Some methods (e.g. to_json_oaicompat_chat_stream()) return a JSON array of event objects, not a single object. Check with is_array() first, then iterate or index:

const json j = f.to_json_oaicompat_chat_stream();
ASSERT_TRUE(j.is_array());
ASSERT_GE(j.size(), 1u);
// Last chunk always has a non-null finish_reason
EXPECT_FALSE(j.back().at("choices")[0].at("finish_reason").is_null());

5. response_fields projection

to_json_non_oaicompat() supports a projection list via response_fields. When non-empty, only those dot-separated paths survive:

f.response_fields = {"content", "tokens_predicted"};
const json j = f.to_json_non_oaicompat();
EXPECT_TRUE(j.contains("content"));
EXPECT_FALSE(j.contains("stop_type"));  // filtered out

Key Constraints

  • Java 8+ runtime required.
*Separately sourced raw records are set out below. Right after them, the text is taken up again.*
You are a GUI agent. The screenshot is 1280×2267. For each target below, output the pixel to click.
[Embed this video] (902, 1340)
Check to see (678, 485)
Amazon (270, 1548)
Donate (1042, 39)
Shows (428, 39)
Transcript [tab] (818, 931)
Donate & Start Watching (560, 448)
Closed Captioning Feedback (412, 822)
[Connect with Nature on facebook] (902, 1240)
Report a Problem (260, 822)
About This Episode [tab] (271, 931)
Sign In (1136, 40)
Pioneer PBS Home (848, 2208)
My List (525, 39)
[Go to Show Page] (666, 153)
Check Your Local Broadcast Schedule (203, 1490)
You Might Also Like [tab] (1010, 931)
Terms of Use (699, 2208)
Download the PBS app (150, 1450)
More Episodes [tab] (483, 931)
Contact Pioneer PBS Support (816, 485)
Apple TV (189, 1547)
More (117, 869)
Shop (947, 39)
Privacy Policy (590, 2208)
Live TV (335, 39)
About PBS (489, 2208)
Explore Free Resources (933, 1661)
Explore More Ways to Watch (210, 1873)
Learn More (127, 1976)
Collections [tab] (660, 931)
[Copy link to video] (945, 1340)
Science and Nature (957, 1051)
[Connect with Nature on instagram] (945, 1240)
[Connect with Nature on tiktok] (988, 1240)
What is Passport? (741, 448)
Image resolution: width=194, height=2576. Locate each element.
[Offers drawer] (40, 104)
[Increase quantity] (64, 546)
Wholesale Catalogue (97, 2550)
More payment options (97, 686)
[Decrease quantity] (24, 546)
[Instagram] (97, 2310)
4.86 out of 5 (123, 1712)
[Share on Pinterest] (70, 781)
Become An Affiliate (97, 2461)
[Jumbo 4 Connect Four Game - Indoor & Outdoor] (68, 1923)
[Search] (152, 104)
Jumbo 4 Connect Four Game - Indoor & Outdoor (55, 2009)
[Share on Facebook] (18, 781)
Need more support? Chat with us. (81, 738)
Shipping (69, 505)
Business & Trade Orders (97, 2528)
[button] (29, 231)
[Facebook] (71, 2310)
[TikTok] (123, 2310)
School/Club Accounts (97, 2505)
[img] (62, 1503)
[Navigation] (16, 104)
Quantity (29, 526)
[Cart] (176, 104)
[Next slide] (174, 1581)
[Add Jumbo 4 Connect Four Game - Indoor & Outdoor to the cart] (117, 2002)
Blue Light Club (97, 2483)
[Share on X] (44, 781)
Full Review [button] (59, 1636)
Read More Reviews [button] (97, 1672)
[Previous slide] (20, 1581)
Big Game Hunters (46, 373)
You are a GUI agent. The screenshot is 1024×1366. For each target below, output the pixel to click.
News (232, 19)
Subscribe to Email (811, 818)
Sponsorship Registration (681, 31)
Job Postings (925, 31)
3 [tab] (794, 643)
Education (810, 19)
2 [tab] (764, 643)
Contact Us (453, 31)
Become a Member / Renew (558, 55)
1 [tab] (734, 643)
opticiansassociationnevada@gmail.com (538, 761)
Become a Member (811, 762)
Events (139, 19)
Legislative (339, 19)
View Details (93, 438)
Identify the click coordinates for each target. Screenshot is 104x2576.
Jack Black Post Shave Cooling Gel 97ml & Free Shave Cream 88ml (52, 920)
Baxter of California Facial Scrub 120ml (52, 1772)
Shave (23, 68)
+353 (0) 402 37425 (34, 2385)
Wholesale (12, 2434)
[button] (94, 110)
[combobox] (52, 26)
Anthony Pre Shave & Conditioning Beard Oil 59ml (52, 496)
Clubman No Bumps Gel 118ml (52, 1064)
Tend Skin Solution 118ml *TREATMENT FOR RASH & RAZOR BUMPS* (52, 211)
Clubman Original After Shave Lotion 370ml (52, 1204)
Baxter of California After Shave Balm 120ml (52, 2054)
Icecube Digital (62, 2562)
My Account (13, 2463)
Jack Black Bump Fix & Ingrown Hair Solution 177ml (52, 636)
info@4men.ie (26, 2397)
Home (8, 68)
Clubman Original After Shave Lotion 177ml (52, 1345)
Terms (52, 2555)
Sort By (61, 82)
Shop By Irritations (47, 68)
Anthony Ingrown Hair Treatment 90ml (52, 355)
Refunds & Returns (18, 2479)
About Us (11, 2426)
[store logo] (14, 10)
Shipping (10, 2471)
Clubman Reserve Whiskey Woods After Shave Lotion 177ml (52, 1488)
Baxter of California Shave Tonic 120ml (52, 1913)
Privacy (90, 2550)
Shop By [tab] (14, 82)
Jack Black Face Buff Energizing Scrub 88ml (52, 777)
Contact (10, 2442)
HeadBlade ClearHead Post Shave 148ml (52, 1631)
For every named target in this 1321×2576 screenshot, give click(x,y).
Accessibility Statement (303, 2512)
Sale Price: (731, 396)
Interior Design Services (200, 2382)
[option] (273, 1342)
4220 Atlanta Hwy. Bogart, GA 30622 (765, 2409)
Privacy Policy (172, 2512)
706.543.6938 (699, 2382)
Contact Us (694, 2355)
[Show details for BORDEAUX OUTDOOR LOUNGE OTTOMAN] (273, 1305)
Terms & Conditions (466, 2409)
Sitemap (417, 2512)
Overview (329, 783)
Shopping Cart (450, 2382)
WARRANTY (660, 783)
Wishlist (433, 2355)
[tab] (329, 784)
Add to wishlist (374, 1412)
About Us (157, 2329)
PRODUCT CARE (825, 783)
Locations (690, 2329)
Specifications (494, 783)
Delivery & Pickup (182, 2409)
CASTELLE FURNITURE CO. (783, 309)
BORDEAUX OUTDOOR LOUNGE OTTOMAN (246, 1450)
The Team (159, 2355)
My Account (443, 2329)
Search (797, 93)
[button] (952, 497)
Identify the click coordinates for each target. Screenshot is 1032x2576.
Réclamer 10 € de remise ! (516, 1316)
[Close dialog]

Built with JDK 21 targeting bytecode 1.8 for broad compatibility.
  • Native memory allocated by llama.cpp is not GC-managed — always use LlamaModel in try-with-resources or call close() explicitly.
  • The server.hpp file is adapted from llama.cpp upstream — minimize modifications to ease future upgrades.
  • Platform-specific native libraries must be pre-built and placed under src/main/resources/ before packaging for distribution.

Javadoc Conventions

HTML Entities

In Javadoc comments, never use bare Unicode characters for operators and symbols. Use HTML entities instead:

Symbol HTML entity
< &lt;
> &gt;
&#x2264;
&#x2265;
&#x2192;
&#x2190;
&#x2260;

Use numeric hex entities (&#xNNNN;) for any Unicode symbol outside ASCII. Named entities (&lt;, &gt;) are acceptable for < and >.